Council backs off ‘Christians only’ invocation policy

After the Freedom From Religion Foundation sent a warning letter, the Coolidge City Council, Ariz., has decided not to limit invocations to only Christians after all.

News reports indicate that the council “hastily” called a meeting yesterday to reverse its decision to let only Christian groups give invocations at meetings.

The council had voted 4-2 to exclude non-Christians on Sept. 14. One council member said he would refuse to listen to any non-Christian prayers.

Under a recent Supreme Court decision, Greece v. Galloway, invocations remain permissible at government meetings only if they are open to all, FFRF Staff Attorney Andrew Seidel pointed out in his letter to the council. “The Supreme Court’s decision would have been different had the town used the prayer as an opportunity to discriminate against minority religions.”

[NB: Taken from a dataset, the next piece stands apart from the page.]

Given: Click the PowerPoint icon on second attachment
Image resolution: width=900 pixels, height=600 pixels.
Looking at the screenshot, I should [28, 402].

Councilor Robert Hudelson authored the Christians-only resolution, and spoke out before the vote on Monday. “History will look back on us and say, ‘There is a city council who stood for Christ and Christ alone,'” he said. “For that, we should never be ashamed.”

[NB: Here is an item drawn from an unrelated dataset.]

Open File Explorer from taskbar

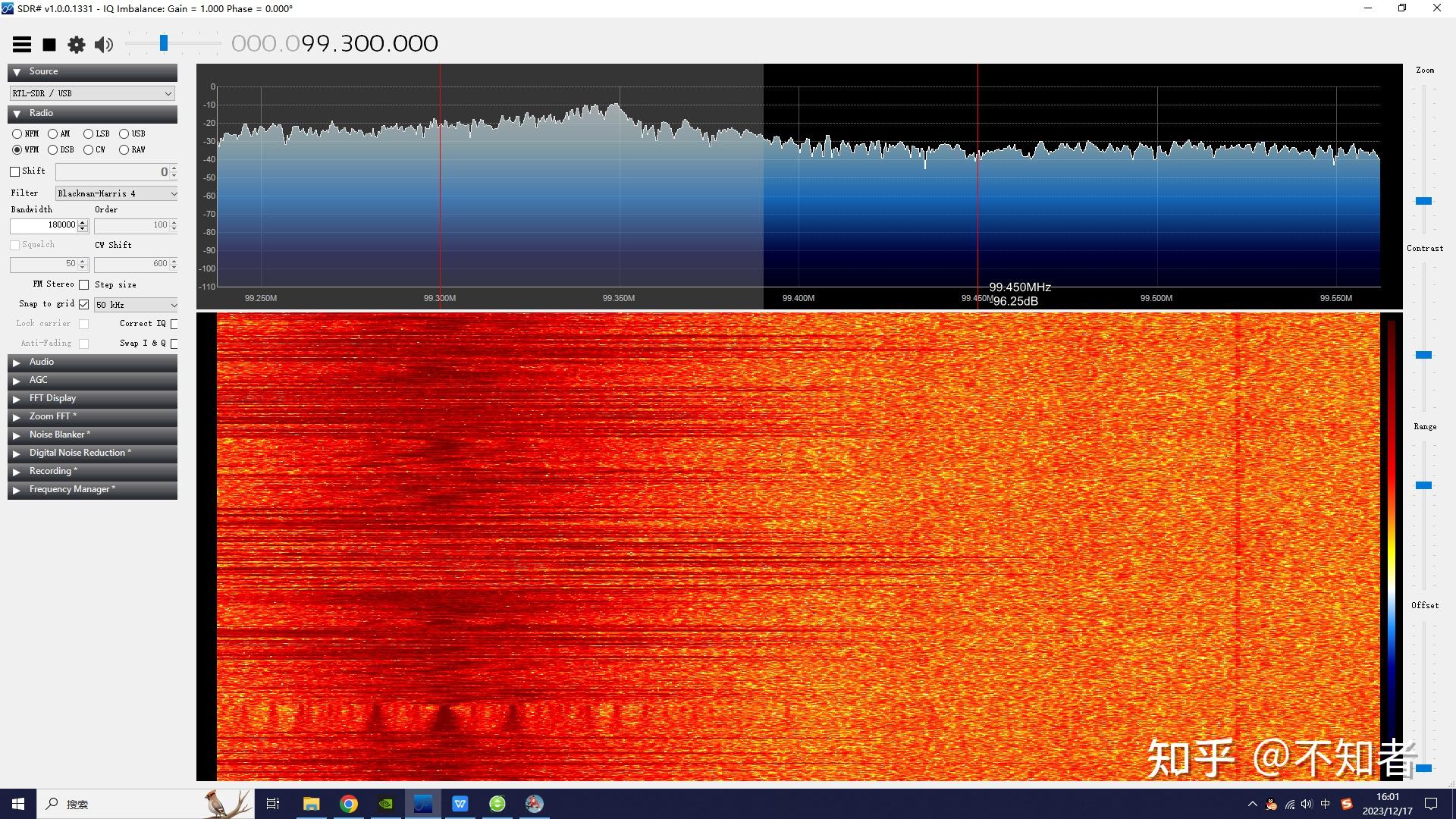coord(312,804)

Seidel responded to this statement in a blog post: “Yes, Mr. Hudelson, you should be ashamed. You attempted to abuse your government office to further your personal religion . . . [W]hile you occupy a public office you have a duty to keep state and church separate, not unite them to further your personal mythology. No American government ‘stands for Christ.’ American governments stand for the American people.”

“We’re very pleased with the inclusive action the council has taken. The Freedom From Religion Foundation believes religion – and irreligion — in government is divisive. But so long as city councils unwisely decide to schedule prayer to open meetings, they are obligated to allow nonreligious citizens to open meetings as well,” said Annie Laurie Gaylor, FFRF co-president.

FFRF is a national state/church watchdog with more than 23,000 members, including more than 550 in Arizona.